## Exercise details
Could you reproduce the listing from the line containing "Task: Select the Dividend" down to the line containing "will (x=1435, y=674).", substituting "Lasso tool" for "Hand tool" and keeping everything else unchanged?
───── Records for the exercise ─────
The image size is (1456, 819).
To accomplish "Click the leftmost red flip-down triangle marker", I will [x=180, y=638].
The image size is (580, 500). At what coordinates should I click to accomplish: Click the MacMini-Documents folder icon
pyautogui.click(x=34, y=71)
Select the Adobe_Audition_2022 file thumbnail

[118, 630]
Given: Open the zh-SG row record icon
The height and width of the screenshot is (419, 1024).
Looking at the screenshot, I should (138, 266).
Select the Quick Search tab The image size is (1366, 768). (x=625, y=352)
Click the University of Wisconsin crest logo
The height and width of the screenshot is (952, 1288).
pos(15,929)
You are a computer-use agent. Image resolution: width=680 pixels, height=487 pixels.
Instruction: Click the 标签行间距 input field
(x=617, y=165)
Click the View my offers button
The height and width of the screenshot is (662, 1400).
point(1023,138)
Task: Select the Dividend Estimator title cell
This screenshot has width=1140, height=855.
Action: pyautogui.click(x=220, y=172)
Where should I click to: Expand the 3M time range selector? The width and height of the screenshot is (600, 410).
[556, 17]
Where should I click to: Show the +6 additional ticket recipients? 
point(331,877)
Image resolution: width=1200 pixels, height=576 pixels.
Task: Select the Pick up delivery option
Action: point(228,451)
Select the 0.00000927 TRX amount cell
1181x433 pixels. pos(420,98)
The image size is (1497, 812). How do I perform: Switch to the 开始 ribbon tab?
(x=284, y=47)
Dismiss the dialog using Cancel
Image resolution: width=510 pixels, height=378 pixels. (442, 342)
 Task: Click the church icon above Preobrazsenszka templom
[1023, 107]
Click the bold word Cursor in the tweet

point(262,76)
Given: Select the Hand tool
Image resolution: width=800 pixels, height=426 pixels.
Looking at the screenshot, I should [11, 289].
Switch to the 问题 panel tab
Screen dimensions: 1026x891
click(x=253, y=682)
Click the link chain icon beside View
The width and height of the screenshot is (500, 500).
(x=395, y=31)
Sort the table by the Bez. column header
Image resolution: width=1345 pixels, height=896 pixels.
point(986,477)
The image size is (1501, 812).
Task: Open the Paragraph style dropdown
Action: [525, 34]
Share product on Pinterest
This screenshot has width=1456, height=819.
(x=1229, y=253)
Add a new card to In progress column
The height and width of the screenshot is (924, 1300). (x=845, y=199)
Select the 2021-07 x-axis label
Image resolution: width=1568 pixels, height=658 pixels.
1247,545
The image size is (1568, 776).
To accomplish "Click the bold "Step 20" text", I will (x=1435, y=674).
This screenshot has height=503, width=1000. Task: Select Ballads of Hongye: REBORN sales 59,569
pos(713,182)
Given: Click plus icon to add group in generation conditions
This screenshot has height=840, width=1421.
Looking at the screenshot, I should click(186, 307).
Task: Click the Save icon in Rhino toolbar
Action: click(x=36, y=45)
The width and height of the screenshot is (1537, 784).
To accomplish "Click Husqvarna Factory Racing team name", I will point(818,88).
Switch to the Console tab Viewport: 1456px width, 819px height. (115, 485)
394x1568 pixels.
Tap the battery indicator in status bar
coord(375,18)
─────
## Finished answer
Task: Select the Dividend Estimator title cell
This screenshot has width=1140, height=855.
Action: pyautogui.click(x=220, y=172)
Where should I click to: Expand the 3M time range selector? The width and height of the screenshot is (600, 410).
[556, 17]
Where should I click to: Show the +6 additional ticket recipients? 
point(331,877)
Image resolution: width=1200 pixels, height=576 pixels.
Task: Select the Pick up delivery option
Action: point(228,451)
Select the 0.00000927 TRX amount cell
1181x433 pixels. pos(420,98)
The image size is (1497, 812). How do I perform: Switch to the 开始 ribbon tab?
(x=284, y=47)
Dismiss the dialog using Cancel
Image resolution: width=510 pixels, height=378 pixels. (442, 342)
 Task: Click the church icon above Preobrazsenszka templom
[1023, 107]
Click the bold word Cursor in the tweet

point(262,76)
Given: Select the Lasso tool
Image resolution: width=800 pixels, height=426 pixels.
Looking at the screenshot, I should [11, 289].
Switch to the 问题 panel tab
Screen dimensions: 1026x891
click(x=253, y=682)
Click the link chain icon beside View
The width and height of the screenshot is (500, 500).
(x=395, y=31)
Sort the table by the Bez. column header
Image resolution: width=1345 pixels, height=896 pixels.
point(986,477)
The image size is (1501, 812).
Task: Open the Paragraph style dropdown
Action: [525, 34]
Share product on Pinterest
This screenshot has width=1456, height=819.
(x=1229, y=253)
Add a new card to In progress column
The height and width of the screenshot is (924, 1300). (x=845, y=199)
Select the 2021-07 x-axis label
Image resolution: width=1568 pixels, height=658 pixels.
1247,545
The image size is (1568, 776).
To accomplish "Click the bold "Step 20" text", I will (x=1435, y=674).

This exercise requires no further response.